Sur le plan démographique, EIU indique que les pays condamnant la Russie représentent 15,2% de la population mondiale, ceux penchant vers l’Occident – 20,7%, ceux adoptant la neutralité – 30,8%, ceux penchant vers la Russie – 27,8%, et ceux soutenant officiellement la Russie – 5,5%. Ce qui revient à dire que le pourcentage total de la population mondiale qui n’adhère pas à la coalition russophobe occidentale représente au total : 64,1% de la population terrestre.

Quant aux principales évolutions de positions des Etats depuis l’année dernière auxquelles fait également référence l’Economist Intelligence Unit, il s’agit des points suivants. La Colombie, la Turquie et le Qatar sont passés du statut penchant vers l’Occident à neutre. La Bolivie, l’Afrique du Sud et l’Ouganda – de la neutralité à penchant vers la Russie. L’Iran, le Mali et le Burkina Faso – de penchant vers la Russie à un soutien déclaré en faveur de Moscou. Le seul pays mentionné ayant évolué dans le sens contraire, en faveur donc des thèses occidentales, étant le Bangladesh – du statut neutre à penchant vers l’Occident.

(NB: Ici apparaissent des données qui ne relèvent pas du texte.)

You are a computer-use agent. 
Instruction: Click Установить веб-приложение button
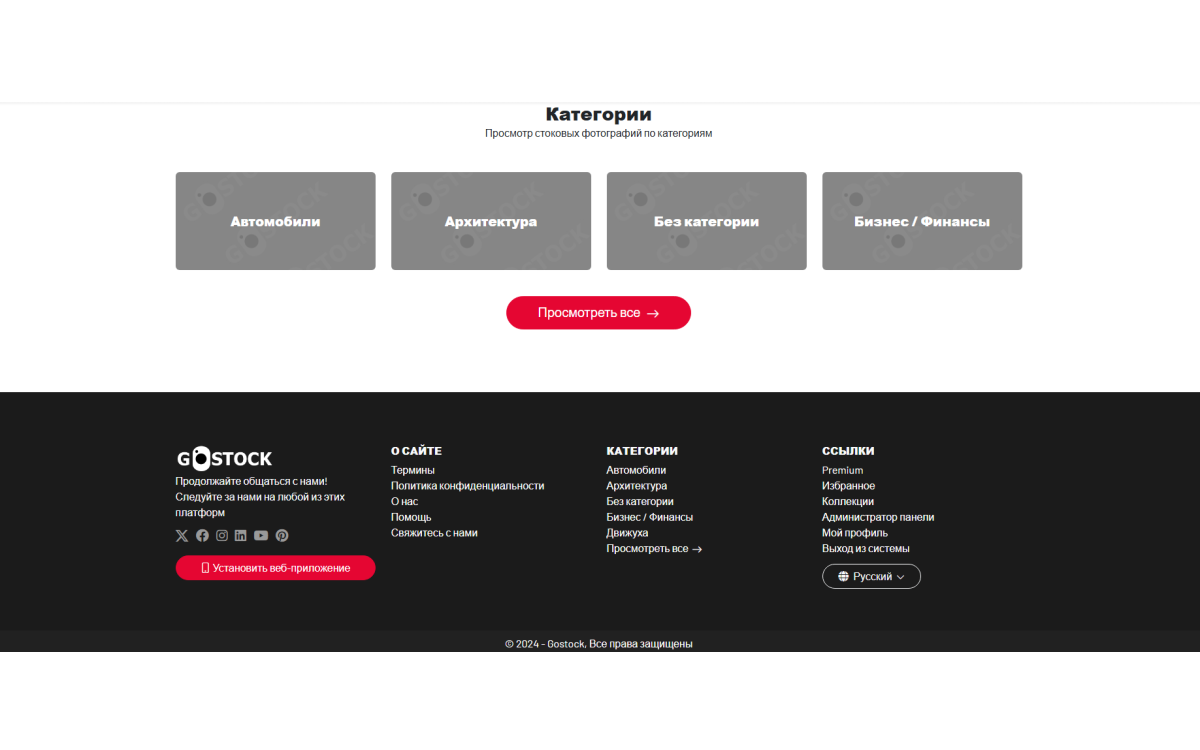click(x=276, y=568)
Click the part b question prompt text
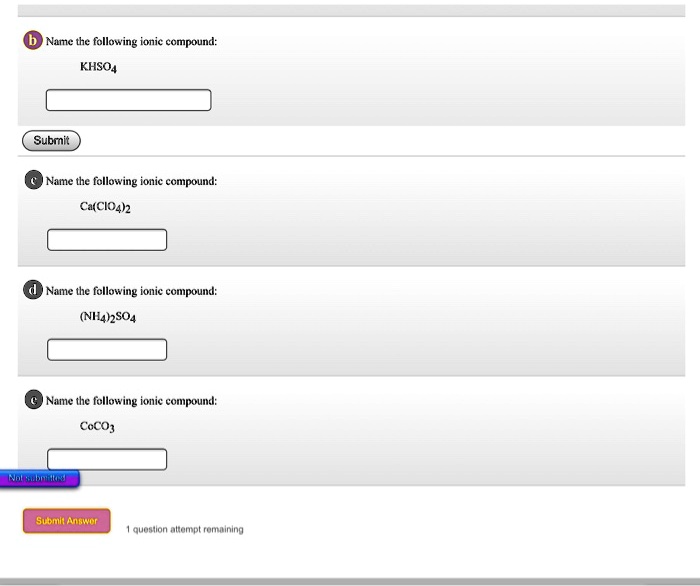 (x=131, y=42)
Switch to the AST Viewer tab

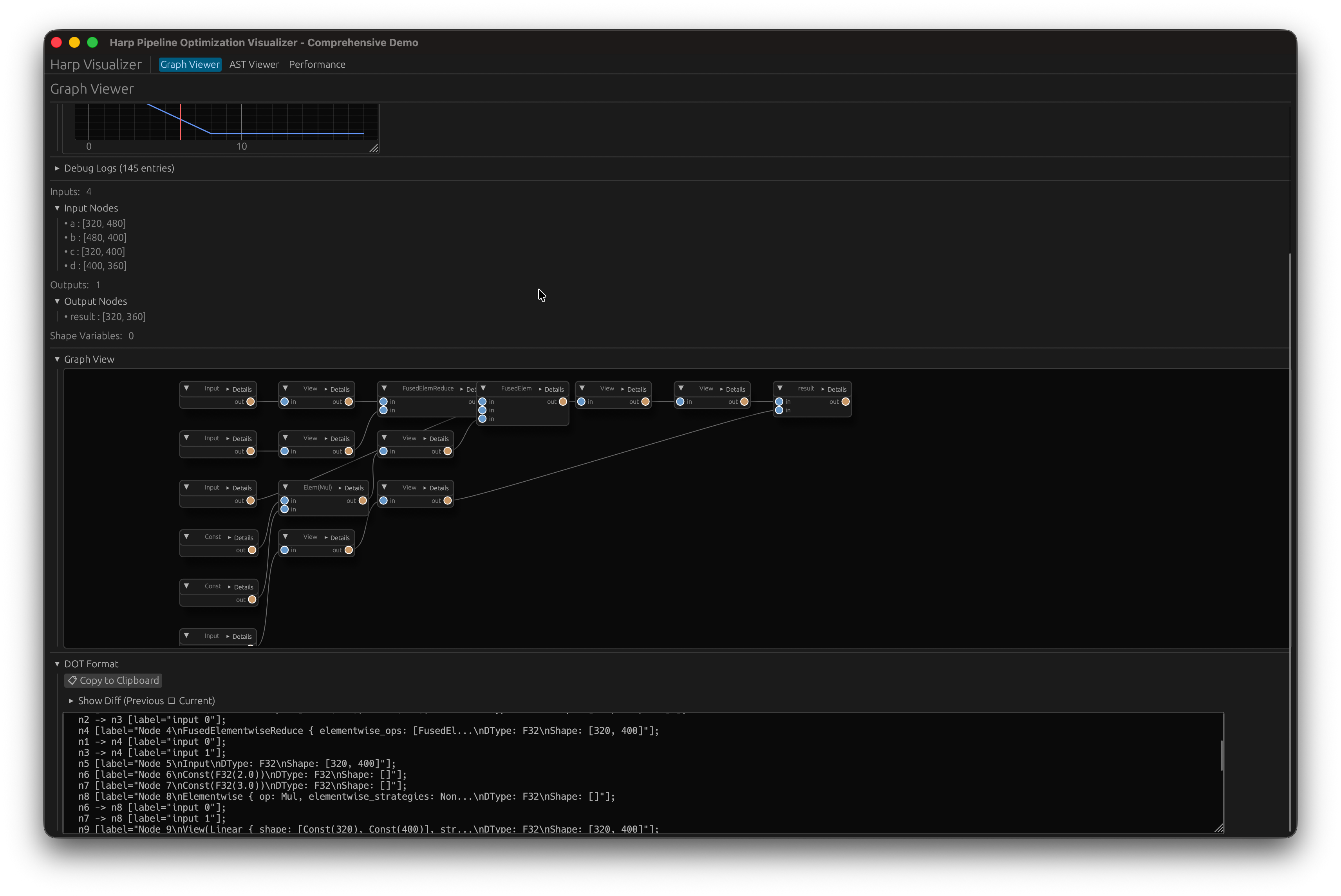[x=254, y=65]
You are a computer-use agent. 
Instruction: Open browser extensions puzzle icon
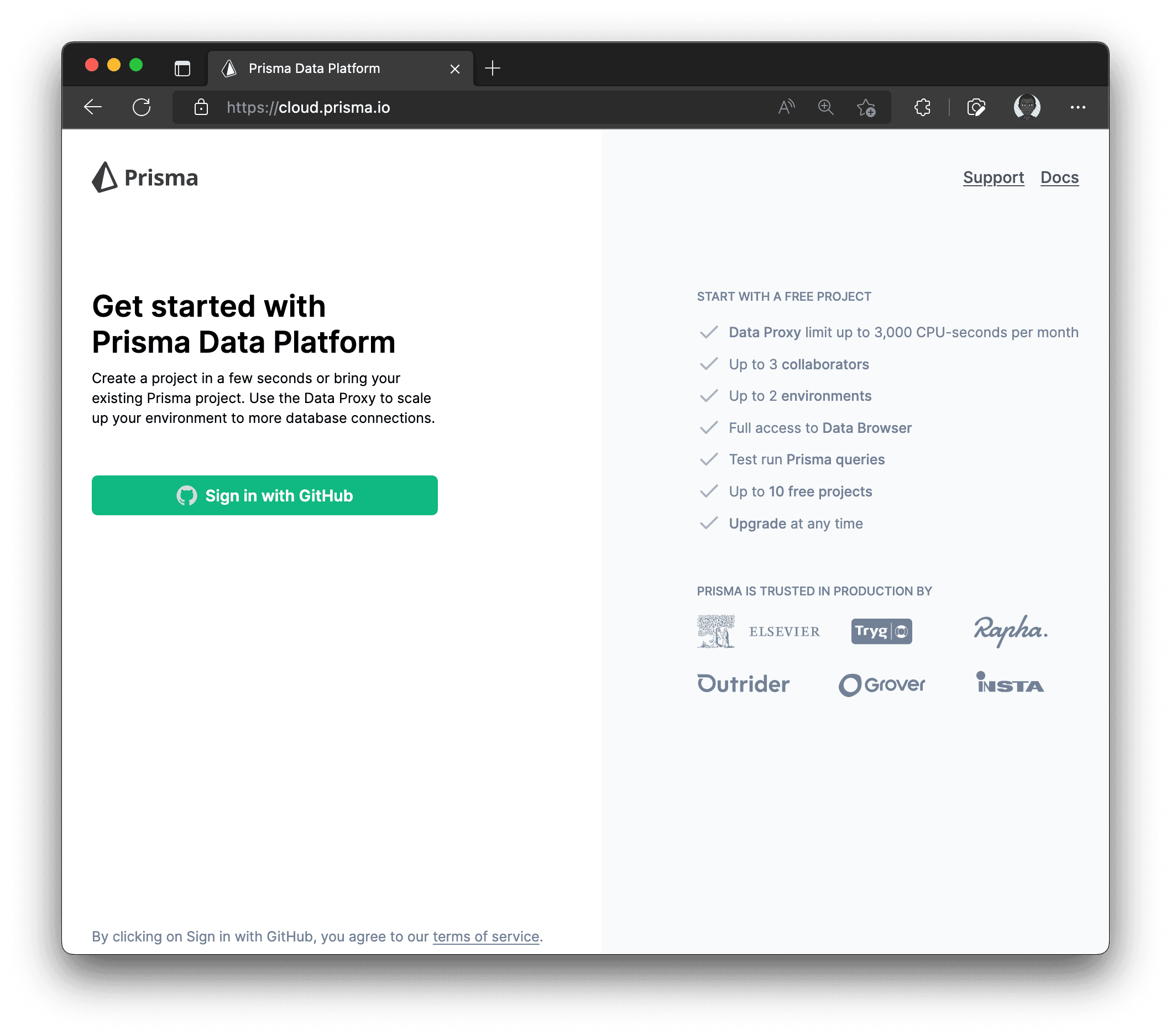922,107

Maintenant permettons-nous quelques commentaires. Tout d’abord, il est évident que le ton choisi par les analystes d’EIU est résolument amer. Constatant que cela représente un défi pour les prétendues démocraties occidentales. Comme si la notion même de démocratie était une propriété exclusive de l’Occident. Et comme si l’Occident, et plus particulièrement l’establishment otanesque, avait une quelconque légitimité à pouvoir ne serait-ce que mentionner le mot de démocratie.

D’autre part, ce qui est tout de même fort révélateur – c’est le fait qu’encore une fois le minimum d’objectivité et la constatation d’un certain nombre de faits ressortent plus souvent de l’axe anglo-étasunien, qui tout en étant de loin le principal adversaire à l’alliance sino-russe et plus généralement à l’axe de la multipolarité, possède une capacité d’analyse résolument meilleure que les régimes ayant totalement perdu leur indépendance en faveur justement de cet axe anglo-saxon, notamment l’Hexagone ou le régime allemand.

Enfin, il faut tout de même rappeler que ladite étude reste une étude occidentale, qui tout en admettant un certain nombre de faits devenus impossibles à faire voiler – «oublie» de prendre en compte le poids du soutien de nombreuses sociétés civiles en faveur de la Russie et de l’ordre multipolaire international, à divers endroits de la planète – y compris dans des pays qui restent sous la coupe occidentale. Et là, il est très fort probable que le soutien en faveur de la Russie, et donc de tous les partisans de la multipolarité, sera bien au-dessus des 64,1% de la population mondiale, comme le prétend l’EIU.